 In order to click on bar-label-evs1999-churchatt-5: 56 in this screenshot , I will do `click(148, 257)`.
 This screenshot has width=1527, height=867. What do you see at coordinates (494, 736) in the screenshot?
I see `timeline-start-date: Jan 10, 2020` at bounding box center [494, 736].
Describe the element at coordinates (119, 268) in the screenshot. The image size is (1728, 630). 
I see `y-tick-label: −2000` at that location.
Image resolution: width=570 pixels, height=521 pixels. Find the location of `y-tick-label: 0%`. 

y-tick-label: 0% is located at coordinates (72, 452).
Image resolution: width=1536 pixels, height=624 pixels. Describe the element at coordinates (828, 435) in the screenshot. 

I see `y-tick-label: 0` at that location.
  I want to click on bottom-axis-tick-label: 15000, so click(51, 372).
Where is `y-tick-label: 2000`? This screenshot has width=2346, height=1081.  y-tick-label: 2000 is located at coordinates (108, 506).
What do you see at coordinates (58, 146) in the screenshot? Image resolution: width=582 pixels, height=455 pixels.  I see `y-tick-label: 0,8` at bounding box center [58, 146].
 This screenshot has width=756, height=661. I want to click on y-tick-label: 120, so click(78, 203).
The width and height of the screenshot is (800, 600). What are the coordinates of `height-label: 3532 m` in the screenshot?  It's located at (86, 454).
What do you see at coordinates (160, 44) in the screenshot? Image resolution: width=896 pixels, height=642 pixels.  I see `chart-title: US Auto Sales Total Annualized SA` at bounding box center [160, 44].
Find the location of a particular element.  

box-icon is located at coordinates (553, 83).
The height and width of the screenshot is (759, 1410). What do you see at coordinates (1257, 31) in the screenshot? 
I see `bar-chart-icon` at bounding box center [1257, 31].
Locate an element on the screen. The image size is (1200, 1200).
**********
- _TRY IT_
Swap "Image resolution" for "Display size" throughout the records above and give every line again, leaving everything else unchanged.

- _ANSWER TO THE EXERCISE_
 In order to click on bar-label-evs1999-churchatt-5: 56 in this screenshot , I will do `click(148, 257)`.
 This screenshot has width=1527, height=867. What do you see at coordinates (494, 736) in the screenshot?
I see `timeline-start-date: Jan 10, 2020` at bounding box center [494, 736].
Describe the element at coordinates (119, 268) in the screenshot. The image size is (1728, 630). 
I see `y-tick-label: −2000` at that location.
Display size: width=570 pixels, height=521 pixels. Find the location of `y-tick-label: 0%`. 

y-tick-label: 0% is located at coordinates (72, 452).
Display size: width=1536 pixels, height=624 pixels. Describe the element at coordinates (828, 435) in the screenshot. 

I see `y-tick-label: 0` at that location.
  I want to click on bottom-axis-tick-label: 15000, so click(51, 372).
Where is `y-tick-label: 2000`? This screenshot has width=2346, height=1081.  y-tick-label: 2000 is located at coordinates (108, 506).
What do you see at coordinates (58, 146) in the screenshot? Display size: width=582 pixels, height=455 pixels.  I see `y-tick-label: 0,8` at bounding box center [58, 146].
 This screenshot has width=756, height=661. I want to click on y-tick-label: 120, so click(78, 203).
The width and height of the screenshot is (800, 600). What are the coordinates of `height-label: 3532 m` in the screenshot?  It's located at (86, 454).
What do you see at coordinates (160, 44) in the screenshot? Display size: width=896 pixels, height=642 pixels.  I see `chart-title: US Auto Sales Total Annualized SA` at bounding box center [160, 44].
Find the location of a particular element.  

box-icon is located at coordinates (553, 83).
The height and width of the screenshot is (759, 1410). What do you see at coordinates (1257, 31) in the screenshot? 
I see `bar-chart-icon` at bounding box center [1257, 31].
Locate an element on the screen. The image size is (1200, 1200).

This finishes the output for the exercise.